Revisiting our job construction and our talent bottlenecks is a critical step in creating more equity. For one of Guild’s employer partners, they cite their education benefits as a source of creating equity, with promotion likelihood higher by 87.5 percent for black employees participating and for 70.7 percent of Hispanic or Latino employees participating. 

This theme around equity in talent development and career management is a recurring theme in Josh Bersin’s latest report: “Growth in the Flow of Work.” In the report, Bersin’s team calls on HR departments to articulate “career pathways” where they enable movement of individuals through skill adjacencies and allow them to move to more valued, in-demand careers. 

Beyond the equitable talent development philosophy, they’re opening roles for their own reskilled talent, recognizing the return on investment they get immediately through retention and engagement of existing talent they’ll get if their employees believe there will be future opportunities for them. 

In McLean & Company’s Talent Marketplace report, they cite that employees who agree or strongly agree that they can advance their career in their current organization are 3.4x more likely to be engaged compared to those who disagree or strongly disagree. In addition, when they create their own future talent pipeline through these programs, they only further compound the ROI of the investment by reducing recruiting costs. 

The talent bottleneck

According to Gartner, one in three candidates who applied to jobs in the past year first searched internally within their organization before pursuing external jobs. Reskillers are facing a severe bottleneck and it’s in the areas their companies are in greatest demand to hire good talent into. It’s like we’re in some weird corporate talent Twilight Zone episode where our long-established rules and culture fail to allow us to see the talent we have in our own companies. As we look at the trends of talent constraint in these job fields that are projected to continue for the next seven to 10 years, it seems we won’t be getting out of this twilight zone for years to come. 

At Guild Education, we have a dedicated team called the Career Mobility Center of Excellence that works with numerous employers who are reskilling their frontline employees through boot camps and full degree programs. Even if those employees are exempt workers and are fortunate enough to work in an organization with a talent marketplace that enables stretch projects, they still don’t satisfy the requirements of the actual job postings. In some instances, these employees quit to go find other companies that have the infrastructure to help them close their experience gaps. They know that if they stay in their own organizations, they will languish in their existing roles without opportunities to apply the new skills they’ve acquired inside the very company that helped them reskill.

To illustrate this scenario, we created a visual to help employers see the significant gap between their source talent that’s reskilling and their high demand roles. This talent intelligence exercise makes clear the work that an employer must do to ensure their reskillers have an opportunity within their own company. We call it the bottleneck analysis. 
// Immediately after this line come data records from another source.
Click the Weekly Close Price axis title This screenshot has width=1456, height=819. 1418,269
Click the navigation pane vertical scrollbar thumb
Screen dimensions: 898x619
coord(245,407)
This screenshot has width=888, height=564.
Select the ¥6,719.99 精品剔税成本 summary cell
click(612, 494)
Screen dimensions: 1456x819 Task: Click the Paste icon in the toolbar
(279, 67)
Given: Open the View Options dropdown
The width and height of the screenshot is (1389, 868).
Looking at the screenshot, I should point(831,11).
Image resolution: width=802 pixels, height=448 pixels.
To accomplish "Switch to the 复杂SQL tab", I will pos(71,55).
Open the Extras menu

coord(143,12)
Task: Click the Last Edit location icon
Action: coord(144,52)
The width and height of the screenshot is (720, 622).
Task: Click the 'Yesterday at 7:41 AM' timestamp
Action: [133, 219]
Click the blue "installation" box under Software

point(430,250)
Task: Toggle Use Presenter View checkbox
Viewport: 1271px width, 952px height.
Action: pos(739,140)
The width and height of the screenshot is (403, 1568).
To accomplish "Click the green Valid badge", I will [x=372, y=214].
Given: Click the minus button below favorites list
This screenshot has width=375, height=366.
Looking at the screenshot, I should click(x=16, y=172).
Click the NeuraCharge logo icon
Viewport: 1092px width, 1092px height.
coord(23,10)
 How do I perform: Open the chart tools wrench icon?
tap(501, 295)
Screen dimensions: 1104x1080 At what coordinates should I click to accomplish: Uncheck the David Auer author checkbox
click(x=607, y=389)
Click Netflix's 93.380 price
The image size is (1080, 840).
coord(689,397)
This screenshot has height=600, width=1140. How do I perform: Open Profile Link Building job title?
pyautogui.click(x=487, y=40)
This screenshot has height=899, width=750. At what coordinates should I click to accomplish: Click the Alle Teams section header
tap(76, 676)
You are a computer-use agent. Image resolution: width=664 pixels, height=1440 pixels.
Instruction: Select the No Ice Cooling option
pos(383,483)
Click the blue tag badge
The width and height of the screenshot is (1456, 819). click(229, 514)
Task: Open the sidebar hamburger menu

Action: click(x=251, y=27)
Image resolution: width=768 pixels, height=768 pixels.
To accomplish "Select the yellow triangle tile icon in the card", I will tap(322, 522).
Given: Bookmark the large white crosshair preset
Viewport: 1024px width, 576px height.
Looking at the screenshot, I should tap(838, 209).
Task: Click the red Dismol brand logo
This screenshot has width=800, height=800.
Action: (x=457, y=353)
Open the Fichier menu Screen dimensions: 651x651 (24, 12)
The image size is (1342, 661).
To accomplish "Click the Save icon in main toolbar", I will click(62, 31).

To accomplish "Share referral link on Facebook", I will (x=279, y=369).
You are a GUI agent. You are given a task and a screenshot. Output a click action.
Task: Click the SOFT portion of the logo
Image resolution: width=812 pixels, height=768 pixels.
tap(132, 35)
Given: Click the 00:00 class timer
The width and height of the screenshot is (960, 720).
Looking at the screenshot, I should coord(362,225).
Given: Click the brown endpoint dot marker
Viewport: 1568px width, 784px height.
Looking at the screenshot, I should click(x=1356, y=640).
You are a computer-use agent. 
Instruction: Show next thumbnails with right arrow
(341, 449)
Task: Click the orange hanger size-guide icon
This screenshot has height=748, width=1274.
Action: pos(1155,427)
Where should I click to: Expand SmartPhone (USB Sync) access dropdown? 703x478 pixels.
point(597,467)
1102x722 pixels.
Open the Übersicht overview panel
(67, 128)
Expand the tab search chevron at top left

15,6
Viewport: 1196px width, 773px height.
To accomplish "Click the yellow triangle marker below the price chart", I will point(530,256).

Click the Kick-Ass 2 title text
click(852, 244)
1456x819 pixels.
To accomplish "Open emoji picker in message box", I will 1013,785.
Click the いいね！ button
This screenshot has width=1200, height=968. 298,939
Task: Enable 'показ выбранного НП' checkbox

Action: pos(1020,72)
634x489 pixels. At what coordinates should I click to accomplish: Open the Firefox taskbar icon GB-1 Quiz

Here are two of the most common problems we find: constraint in gateway jobs and constraint in entry-level jobs.

Constraint in gateway jobs

In this situation, advancing opportunities for frontline talent is limited because there’s no role in which these employees can develop many of the communication, problem solving and project-based working skills most valued in exempt roles. 

Most frontline reskillers would have to target higher-level roles and jump more levels and across the organization (that typically require bachelor’s degrees and/or relevant experience) to gain upward mobility. This limits the opportunities for frontline graduates of certificate or boot camp programs or even new degree holders with limited relevant experience. A constraint in gateway jobs presents a high level of risk that makes internal mobility for the frontline nearly unachievable. 

Two actions you might take to address this issue:

  • Consider lowering inflated entry-level job requirements, offering more “equivalencies” around experience and education OR opening junior-level roles to create more opportunities for frontline advancement that bypasses gateway jobs.
  • Consider identifying other business units with higher volumes of gateway roles that could contain transferable skills and create pipelines to these adjacent roles to build a stronger and more cohesive business strategy across units.

Constraint in entry-level jobs

In this scenario, opportunities for frontline talent to grow into gateway roles exists, but advancement becomes increasingly competitive when moving into entry-level salaried roles in new job families. Employees who are looking for more money or flexibility may begin to look elsewhere for upward mobility, despite the company having such a high need for more advanced and specialized talent in the same areas that folks are actively reskilling into. 

What are the actions you might take to address this issue:

  • Consider strategies to upskill and move entry-level talent into higher-demand roles more quickly through projects and talent management practices. This will free up more openings at the entry-level to be filled by frontline graduates.
  • Consider movements into other job families with high levels of skill adjacencies to the end destination roles. 
  • Revisit tasks of specialized roles to consider what can move below the line to entry level jobs. 

Revisiting expectations

Here’s the mandate of everyone reading this article: We must do everything we can to open more roles with lower experience requirements. And we must invest in developing our own talent. It drives employee engagement and retention today, while building a talent pipeline for the future. 

The HR function can help business leaders see that they’re unlikely to ever hire their way out of their talent shortage. Doing so pushes wages to an unsustainable level in a concentrated set of job families as you look for talent that doesn’t exist, meanwhile organizations would be likely to bleed existing talent due to overwork and frustration with not getting the opportunities needed. 

We need to exit this never-ending merry-go-round and make the strategic decision to convince the business to fund additional “entry level” roles in this field to begin the process of building some of its own talent. This would result in us seeing the acquisition of talent as the same capital investment we make for our property and equipment.

In the end, if your organization deploys a talent marketplace without revisiting the organizational friction that comes in literally not having gateway jobs to transition, intentionally designed projects to build skills, or entry level jobs with low experience requirements, the opportunities to build talent will be lost and the value of the platform largely unrecognized. 

We all know that revisiting job architecture is far easier said than done, but desperate times call for desperate measures, and our current talent shortages are desperate times.